* [GIVEN DATA]:
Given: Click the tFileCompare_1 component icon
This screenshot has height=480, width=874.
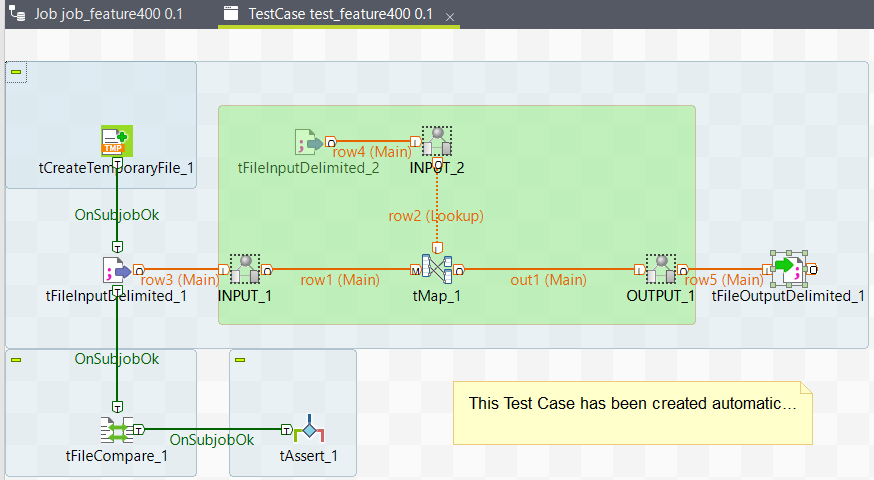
* * *
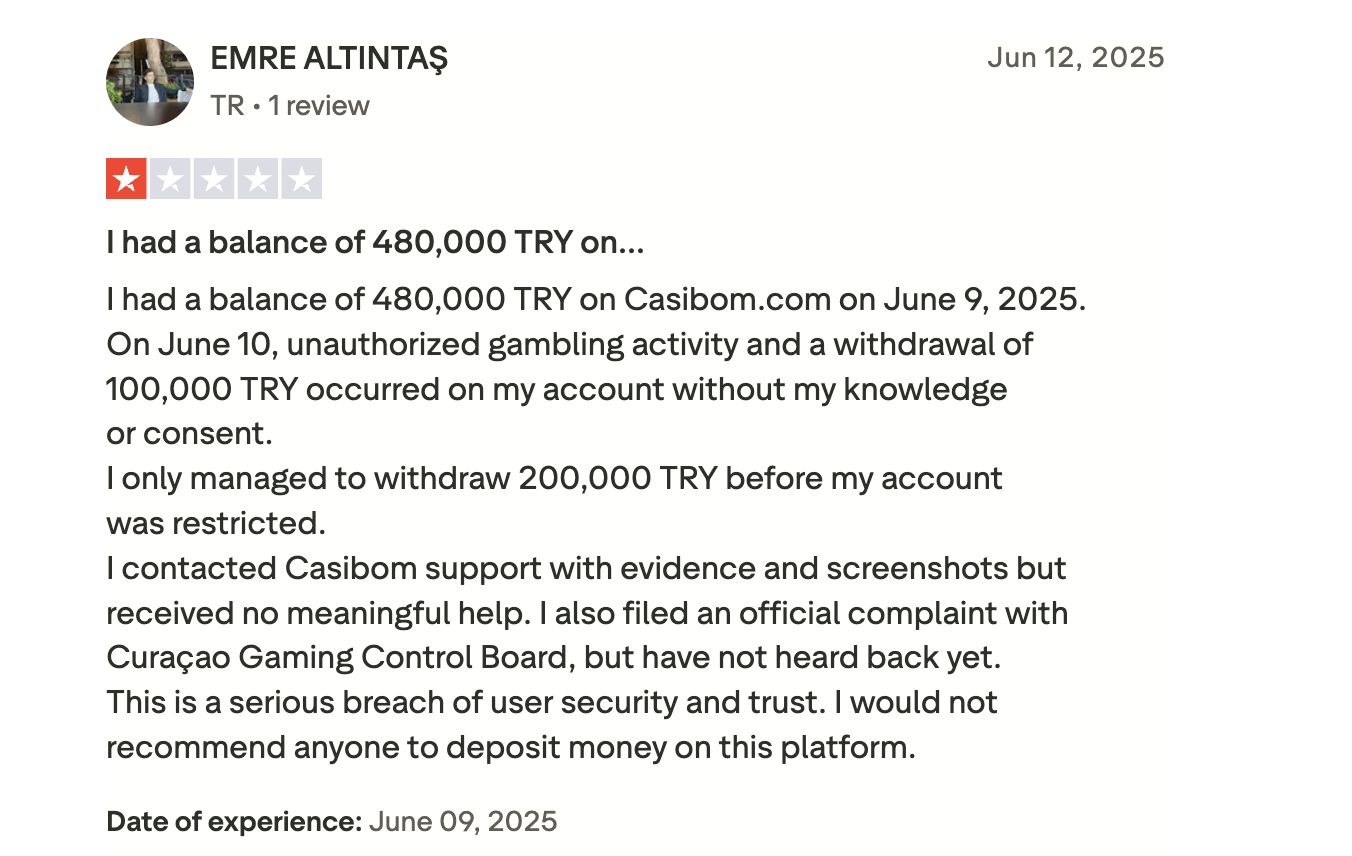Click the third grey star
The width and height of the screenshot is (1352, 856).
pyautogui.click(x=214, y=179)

* [TASK]: Starting at the line above that holds "Given: Click the" and ending at the line that holds "This screenshot has height=480, width=874.", transcribe each line exactly and include no other lines.

* [SOLUTION FOR THIS PROBLEM]:
Given: Click the tFileCompare_1 component icon
This screenshot has height=480, width=874.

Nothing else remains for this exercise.